To get a better handle on this dark and forgotten corner of published research, Nature dug into the figures to find out how many papers actually do go uncited (explore the full data set and methods). It is impossible to know for sure, because citation databases are incomplete. But it's clear that, at least for the core group of 12,000 or so journals in the Web of Science -- a large database owned by Clarivate Analytics in Philadelphia, Pennsylvania -- zero-citation papers are much less prevalent than is widely believed. Web of Science records suggest that fewer than 10% of scientific articles are likely to remain uncited. But the true figure is probably even lower, because large numbers of papers that the database records as uncited have actually been cited somewhere by someone. "The new figures [...] suggest that in most disciplines, the proportion of papers attracting zero citations levels off between five and ten year after publication, although the proportion is different in each discipline," the report adds. "Of all biomedical-sciences papers published in 2006, just 4% are uncited today; in chemistry, that number is 8% and in physics, it is closer to 11%. In engineering and technology, the uncitedness rate of the 2006 cohort of Web of Science-indexed papers is 24%, much higher than in the natural sciences."
To get a better handle on this dark and forgotten corner of published research, Nature dug into the figures to find out how many papers actually do go uncited (explore the full data set and methods). It is impossible to know for sure, because citation databases are incomplete. But it's clear that, at least for the core group of 12,000 or so journals in the Web of Science -- a large database owned by Clarivate Analytics in Philadelphia, Pennsylvania -- zero-citation papers are much less prevalent than is widely believed. Web of Science records suggest that fewer than 10% of scientific articles are likely to remain uncited.

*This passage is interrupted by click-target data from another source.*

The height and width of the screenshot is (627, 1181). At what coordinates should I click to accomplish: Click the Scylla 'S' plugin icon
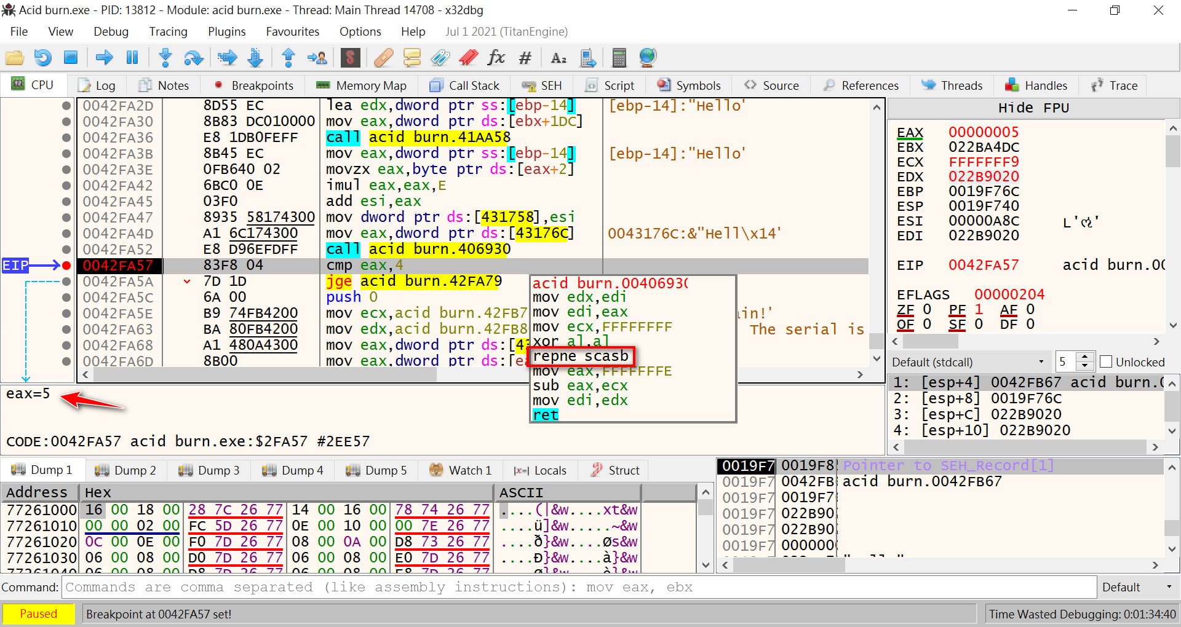(x=350, y=58)
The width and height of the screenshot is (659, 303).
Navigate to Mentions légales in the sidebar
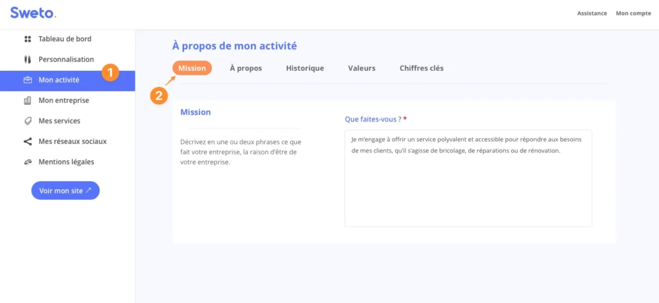[x=66, y=162]
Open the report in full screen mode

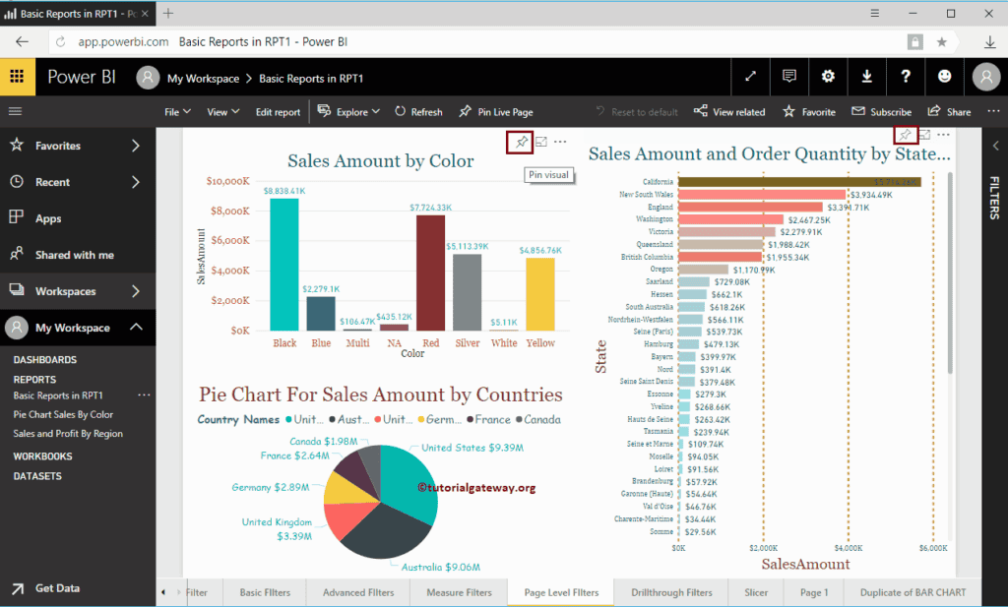(749, 76)
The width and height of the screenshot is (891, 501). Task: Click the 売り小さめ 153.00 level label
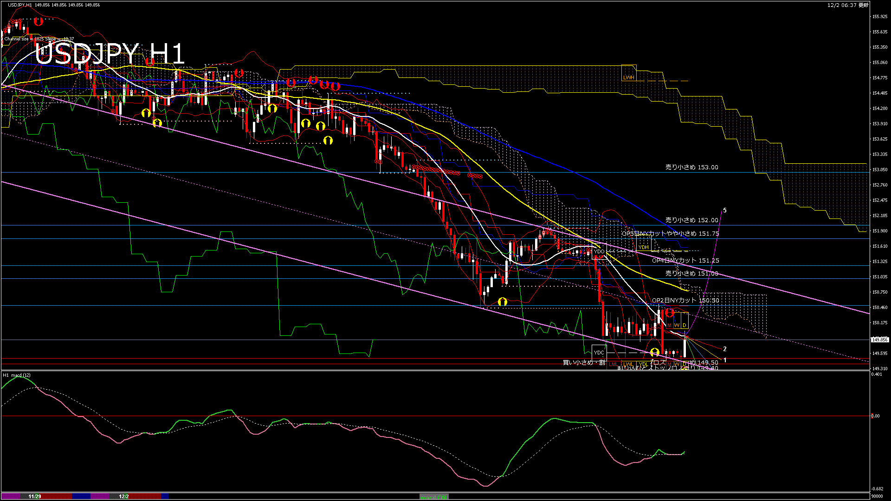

But the true figure is probably even lower, because large numbers of papers that the database records as uncited have actually been cited somewhere by someone. "The new figures [...] suggest that in most disciplines, the proportion of papers attracting zero citations levels off between five and ten year after publication, although the proportion is different in each discipline," the report adds. "Of all biomedical-sciences papers published in 2006, just 4% are uncited today; in chemistry, that number is 8% and in physics, it is closer to 11%. In engineering and technology, the uncitedness rate of the 2006 cohort of Web of Science-indexed papers is 24%, much higher than in the natural sciences."
It's perfectly clear why this is. You *have* to publish something, whether it has wider merit or not. So you end up with a large number of probably correct and probably original paper, that nonetheless don't advance the state of the art and don't get any cites. There's a very strong disincentive to wait until you have something genuinely unique and innovative.
I think the problem of uncited papers isn't that big of a deal, it's quite rare and it doesn't necessarily say that the paper was entirely useless (e.g. the industry will often use academic papers but rarely cite them since they do not publish, or do so very rarely).
What I find much more concerning is that modern peer-reviewed journals only care about successful hypotheses. Doing something interesting isn't enough, it also has to be demonstrably better, stronger, faster or something else along those lines. Failure is brushed aside and quickly forgotten, even though having access to all of the failed attempts of thousands of scientists would be an absolute treasure trove.
How many hours, days, weeks of work could be avoided by knowing that someone else has already traveled down your current path and figured out that it wasn't working? How many ideas have been lost due to a minor issue that the original would-be author didn't catch? How much more efficient would our science be if we also documented legitimate failure (as opposed to failure from sloppiness, outright bad ideas, and so on)?
Huh? There is nothing fundamentally wrong with meta analysis. I do not understand why you think "it's no longer science because the underlying hypotheses are not falsifiable". Most meta-analysis papers I have seen are about hypotheses which are falsifiable.